Please rewrite all of the material below as a numbered list, skipping any blank lines. Leave the pictures out of your answer.

[Part of a data file]
____________________

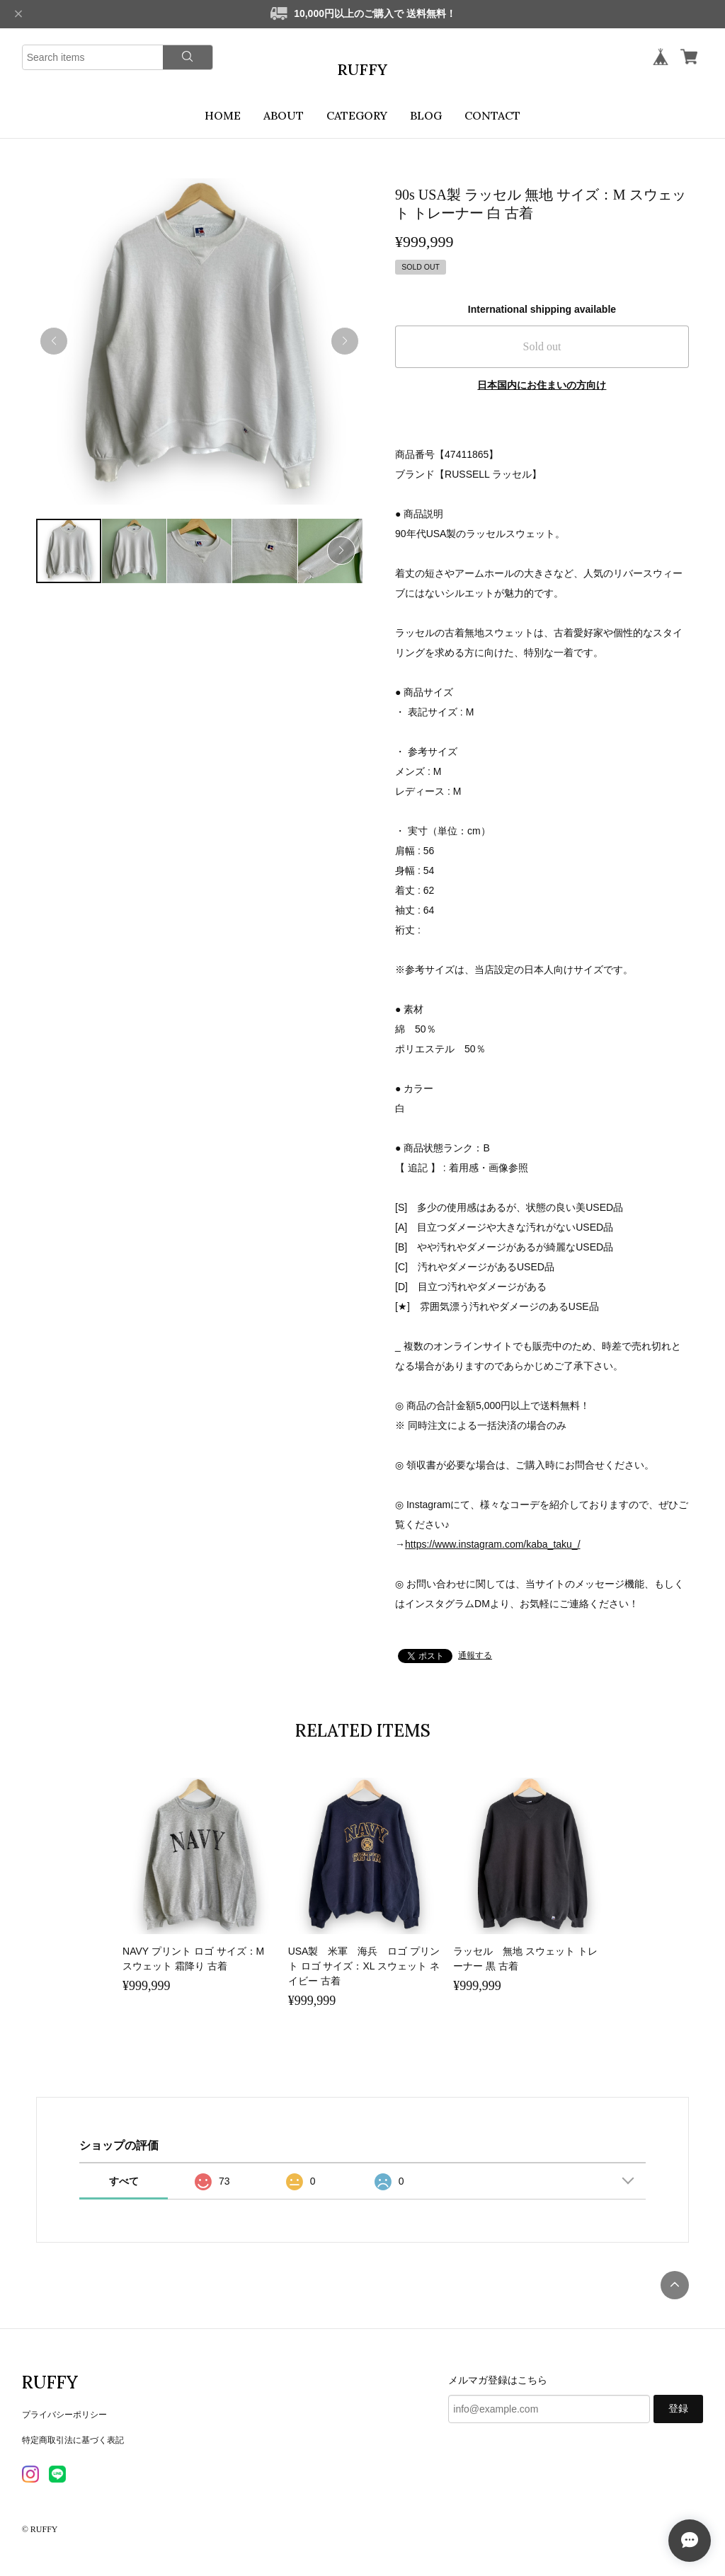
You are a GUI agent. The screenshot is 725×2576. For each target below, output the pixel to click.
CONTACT (492, 115)
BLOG (426, 115)
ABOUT (283, 115)
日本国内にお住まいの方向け (541, 385)
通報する (475, 1655)
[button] (345, 341)
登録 (678, 2408)
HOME (223, 115)
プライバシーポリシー (64, 2415)
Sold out (542, 346)
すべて (124, 2181)
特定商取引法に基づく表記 (73, 2440)
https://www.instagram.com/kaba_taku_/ (492, 1544)
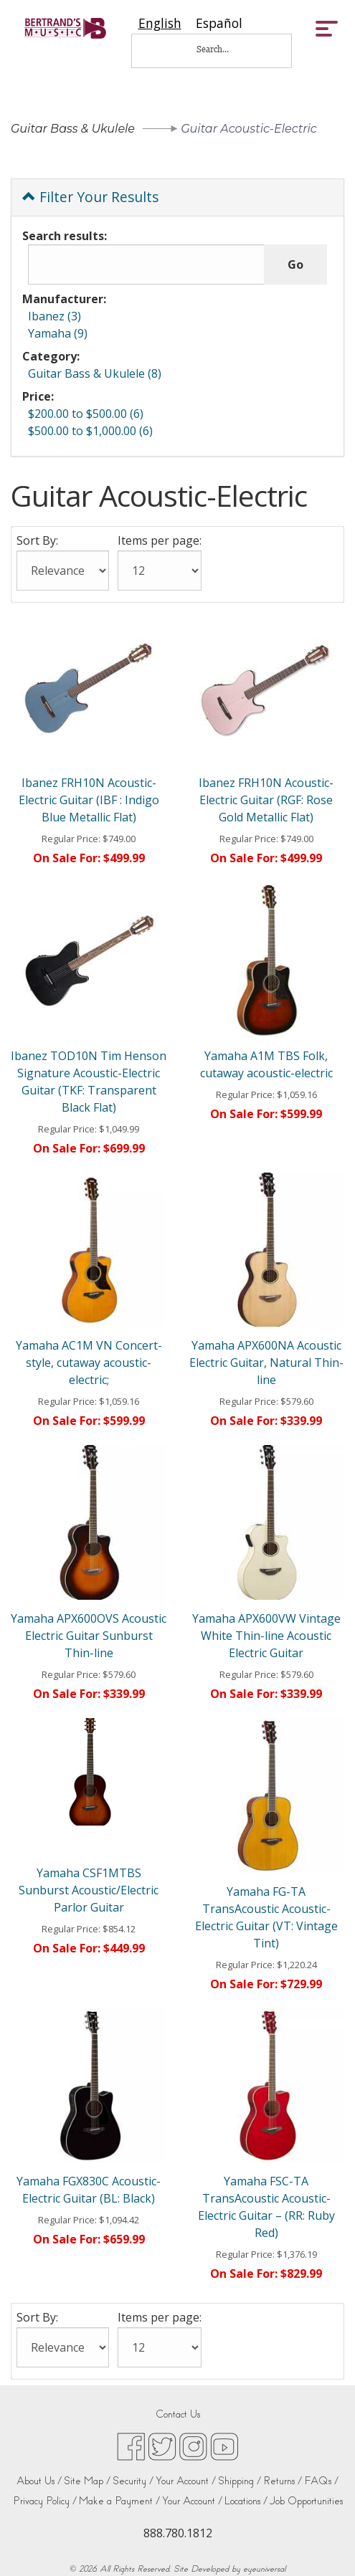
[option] (219, 23)
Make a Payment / (119, 2501)
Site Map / (87, 2481)
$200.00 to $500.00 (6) (85, 413)
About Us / (39, 2481)
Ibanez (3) (54, 316)
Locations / (246, 2501)
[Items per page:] (160, 570)
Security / (133, 2481)
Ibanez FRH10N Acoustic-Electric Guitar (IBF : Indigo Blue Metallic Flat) (89, 800)
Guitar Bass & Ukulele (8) (94, 373)
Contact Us (178, 2414)
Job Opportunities (306, 2501)
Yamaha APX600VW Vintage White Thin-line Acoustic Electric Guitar (266, 1636)
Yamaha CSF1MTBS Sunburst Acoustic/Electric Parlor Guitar (88, 1890)
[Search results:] (146, 264)
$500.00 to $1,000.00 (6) (90, 431)
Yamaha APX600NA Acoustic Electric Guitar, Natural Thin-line (266, 1362)
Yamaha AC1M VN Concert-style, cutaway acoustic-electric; (89, 1362)
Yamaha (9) (57, 333)
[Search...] (222, 49)
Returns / (282, 2481)
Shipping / (239, 2481)
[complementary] (322, 2543)
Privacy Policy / (45, 2501)
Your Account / (186, 2481)
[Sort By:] (62, 570)
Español (219, 23)
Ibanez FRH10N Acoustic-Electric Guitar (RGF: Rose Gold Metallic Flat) (266, 800)
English (159, 23)
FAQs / (321, 2481)
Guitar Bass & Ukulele (73, 128)
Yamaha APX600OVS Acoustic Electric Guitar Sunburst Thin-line (88, 1636)
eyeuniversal (264, 2569)
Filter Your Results (90, 196)
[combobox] (160, 23)
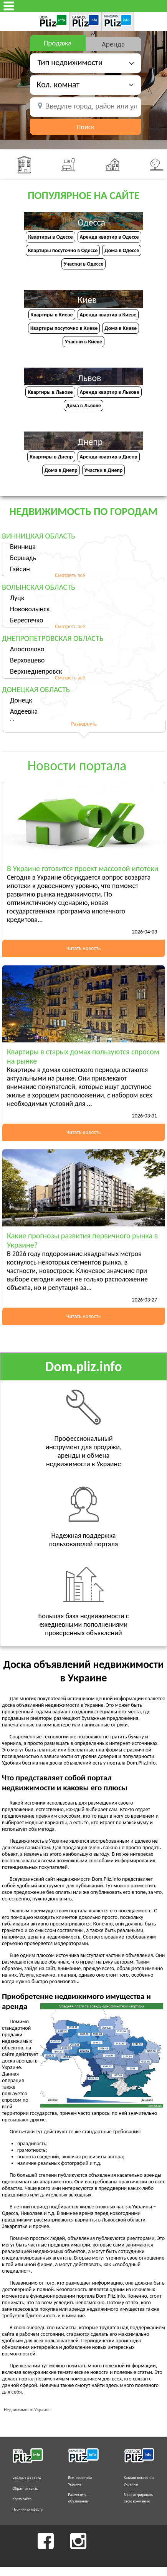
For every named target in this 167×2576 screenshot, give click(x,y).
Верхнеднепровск (36, 671)
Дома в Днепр (61, 470)
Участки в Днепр (103, 470)
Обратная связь (25, 2488)
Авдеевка (24, 711)
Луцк (17, 598)
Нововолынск (30, 609)
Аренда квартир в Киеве (108, 314)
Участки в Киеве (83, 341)
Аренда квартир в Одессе (109, 237)
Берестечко (26, 620)
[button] (85, 84)
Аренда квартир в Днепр (108, 456)
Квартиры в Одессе (50, 237)
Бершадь (23, 558)
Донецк (21, 700)
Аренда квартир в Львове (109, 392)
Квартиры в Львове (50, 392)
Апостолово (27, 649)
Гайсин (20, 569)
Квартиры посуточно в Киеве (64, 328)
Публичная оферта (28, 2509)
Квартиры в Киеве (52, 314)
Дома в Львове (83, 405)
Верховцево (27, 660)
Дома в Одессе (121, 250)
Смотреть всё (70, 575)
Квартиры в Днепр (51, 456)
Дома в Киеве (120, 328)
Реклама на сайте (27, 2478)
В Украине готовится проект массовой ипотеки (82, 868)
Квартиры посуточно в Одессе (63, 250)
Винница (23, 546)
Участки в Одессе (83, 264)
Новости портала (77, 765)
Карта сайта (22, 2498)
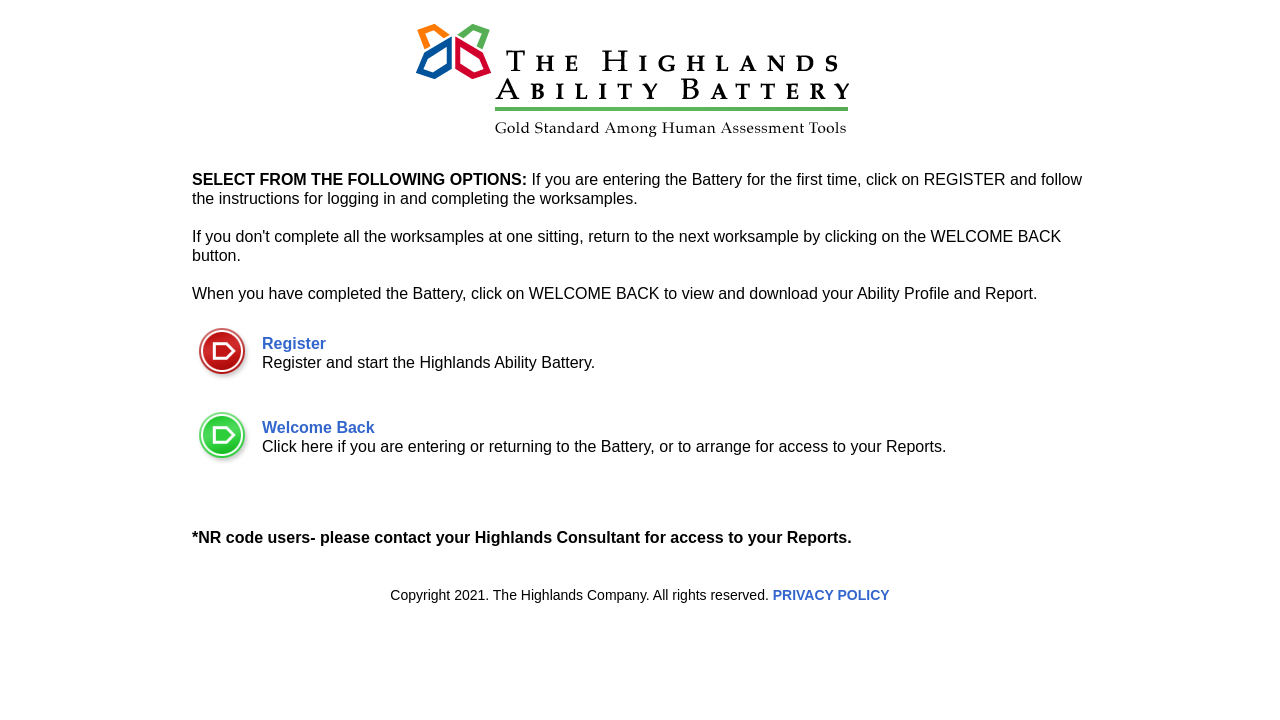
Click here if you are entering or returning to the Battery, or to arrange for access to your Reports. (604, 430)
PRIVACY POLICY (831, 595)
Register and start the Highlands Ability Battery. (428, 346)
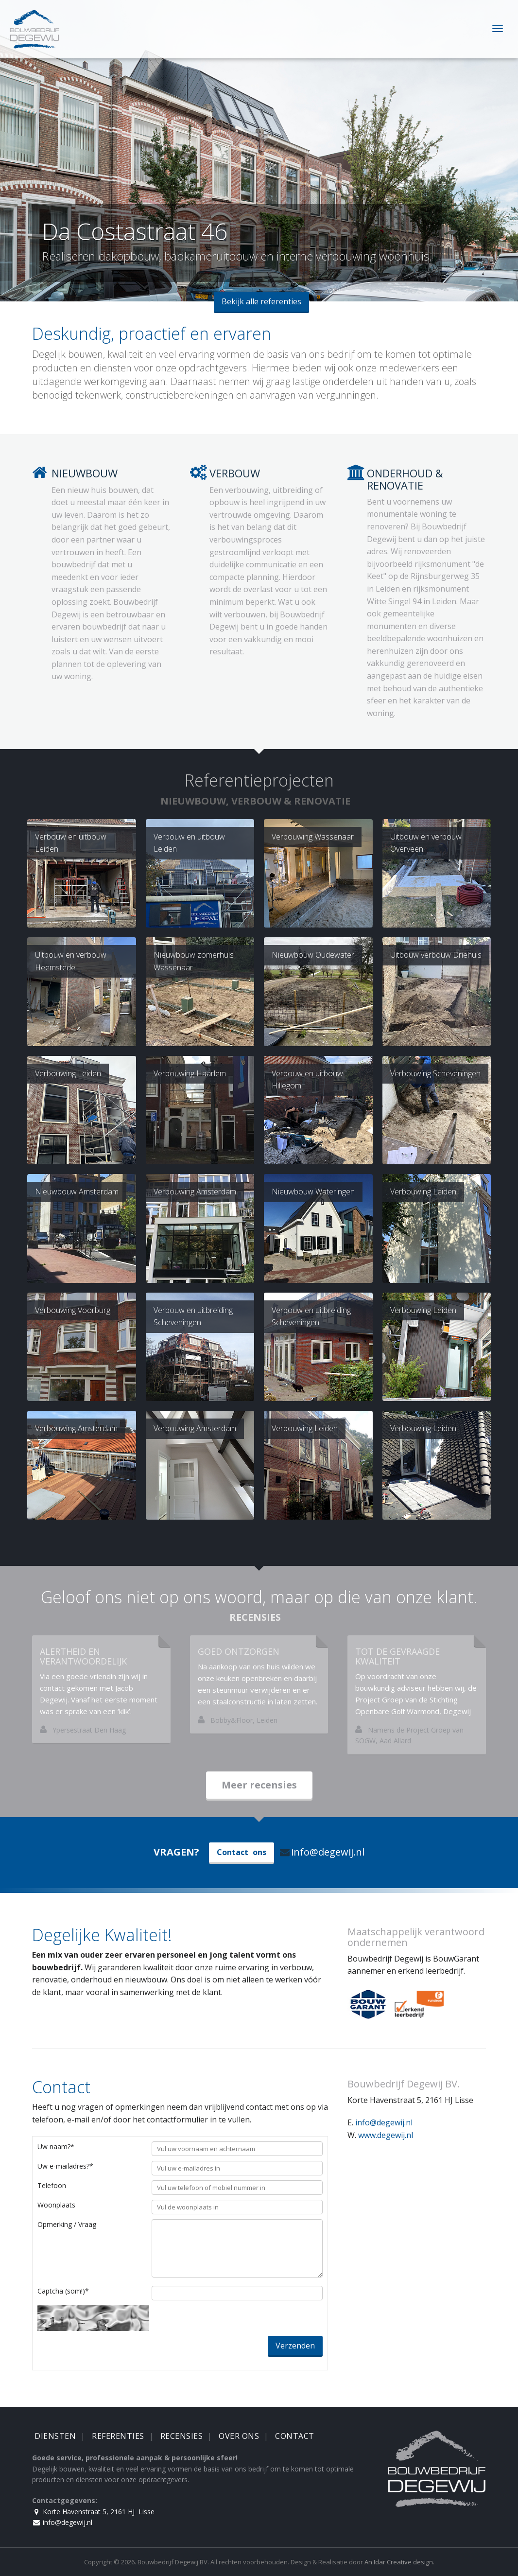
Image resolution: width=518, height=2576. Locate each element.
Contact (294, 2436)
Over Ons (239, 2436)
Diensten (55, 2436)
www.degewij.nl (385, 2135)
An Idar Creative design (398, 2562)
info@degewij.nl (322, 1851)
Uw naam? (55, 2146)
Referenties (118, 2436)
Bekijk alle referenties (261, 301)
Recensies (181, 2436)
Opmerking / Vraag (66, 2224)
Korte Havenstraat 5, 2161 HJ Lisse (93, 2511)
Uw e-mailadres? (65, 2166)
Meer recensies (259, 1784)
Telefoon (51, 2185)
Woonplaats (56, 2204)
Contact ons (241, 1852)
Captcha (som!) (63, 2291)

____________________

> **SOLUTION FOR THIS EXERCISE**:
1. You are a GUI agent. The screenshot is 725×2576. For each target below, output the pixel to click.
2. CONTACT (492, 115)
3. BLOG (426, 115)
4. ABOUT (283, 115)
5. 日本国内にお住まいの方向け (541, 385)
6. 通報する (475, 1655)
7. [button] (345, 341)
8. 登録 (678, 2408)
9. HOME (223, 115)
10. プライバシーポリシー (64, 2415)
11. Sold out (542, 346)
12. すべて (124, 2181)
13. 特定商取引法に基づく表記 (73, 2440)
14. https://www.instagram.com/kaba_taku_/ (492, 1544)
15. [option] (219, 23)
16. Make a Payment / (119, 2501)
17. Site Map / (87, 2481)
18. $200.00 to $500.00 (6) (85, 413)
19. About Us / (39, 2481)
20. Ibanez (3) (54, 316)
21. Locations / (246, 2501)
22. [Items per page:] (160, 570)
23. Security / (133, 2481)
24. Ibanez FRH10N Acoustic-Electric Guitar (IBF : Indigo Blue Metallic Flat) (89, 800)
25. Guitar Bass & Ukulele (8) (94, 373)
26. Contact Us (178, 2414)
27. Job Opportunities (306, 2501)
28. Yamaha APX600VW Vintage White Thin-line Acoustic Electric Guitar (266, 1636)
29. Yamaha CSF1MTBS Sunburst Acoustic/Electric Parlor Guitar (88, 1890)
30. [Search results:] (146, 264)
31. $500.00 to $1,000.00 (6) (90, 431)
32. Yamaha APX600NA Acoustic Electric Guitar, Natural Thin-line (266, 1362)
33. Yamaha AC1M VN Concert-style, cutaway acoustic-electric; (89, 1362)
34. Yamaha (9) (57, 333)
35. [Search...] (222, 49)
36. Returns / (282, 2481)
37. Shipping / (239, 2481)
38. [complementary] (322, 2543)
39. Privacy Policy / (45, 2501)
40. Your Account / (186, 2481)
41. [Sort By:] (62, 570)
42. Español (219, 23)
43. Ibanez FRH10N Acoustic-Electric Guitar (RGF: Rose Gold Metallic Flat) (266, 800)
44. English (159, 23)
45. FAQs / (321, 2481)
46. Guitar Bass & Ukulele (73, 128)
47. Yamaha APX600OVS Acoustic Electric Guitar Sunburst Thin-line (88, 1636)
48. eyeuniversal (264, 2569)
49. Filter Your Results (90, 196)
50. [combobox] (160, 23)
51. For every named target in this 167×2576 screenshot, give click(x,y).
52. Верхнеднепровск (36, 671)
53. Дома в Днепр (61, 470)
54. Участки в Днепр (103, 470)
55. Обратная связь (25, 2488)
56. Авдеевка (24, 711)
57. Луцк (17, 598)
58. Нововолынск (30, 609)
59. Аренда квартир в Киеве (108, 314)
60. Участки в Киеве (83, 341)
61. Аренда квартир в Одессе (109, 237)
62. Берестечко (26, 620)
63. [button] (85, 84)
64. Аренда квартир в Днепр (108, 456)
65. Квартиры в Одессе (50, 237)
66. Бершадь (23, 558)
67. Донецк (21, 700)
68. Аренда квартир в Львове (109, 392)
69. Квартиры в Львове (50, 392)
70. Апостолово (27, 649)
71. Гайсин (20, 569)
72. Квартиры посуточно в Киеве (64, 328)
73. Публичная оферта (28, 2509)
74. Квартиры в Киеве (52, 314)
75. Дома в Львове (83, 405)
76. Верховцево (27, 660)
77. Дома в Одессе (121, 250)
78. Смотреть всё (70, 575)
79. Квартиры в Днепр (51, 456)
80. Дома в Киеве (120, 328)
81. Реклама на сайте (27, 2478)
82. В Украине готовится проект массовой ипотеки (82, 868)
83. Квартиры посуточно в Одессе (63, 250)
84. Винница (23, 546)
85. Участки в Одессе (83, 264)
86. Новости портала (77, 765)
87. Карта сайта (22, 2498)
88. Click here if you are entering or returning to the Battery, or to arrange for access to your Reports. (604, 430)
89. PRIVACY POLICY (831, 595)
90. Register and start the Highlands Ability Battery. (428, 346)
91. Image resolution: width=518, height=2576. Locate each element.
92. Contact (294, 2436)
93. Over Ons (239, 2436)
94. Diensten (55, 2436)
95. www.degewij.nl (385, 2135)
96. An Idar Creative design (398, 2562)
97. info@degewij.nl (322, 1851)
98. Uw naam? (55, 2146)
99. Referenties (118, 2436)
100. Bekijk alle referenties (261, 301)
101. Recensies (181, 2436)
102. Opmerking / Vraag (66, 2224)
103. Korte Havenstraat 5, 2161 HJ Lisse (93, 2511)
104. Uw e-mailadres? (65, 2166)
105. Meer recensies (259, 1784)
106. Telefoon (51, 2185)
107. Woonplaats (56, 2204)
108. Contact ons (241, 1852)
109. Captcha (som!) (63, 2291)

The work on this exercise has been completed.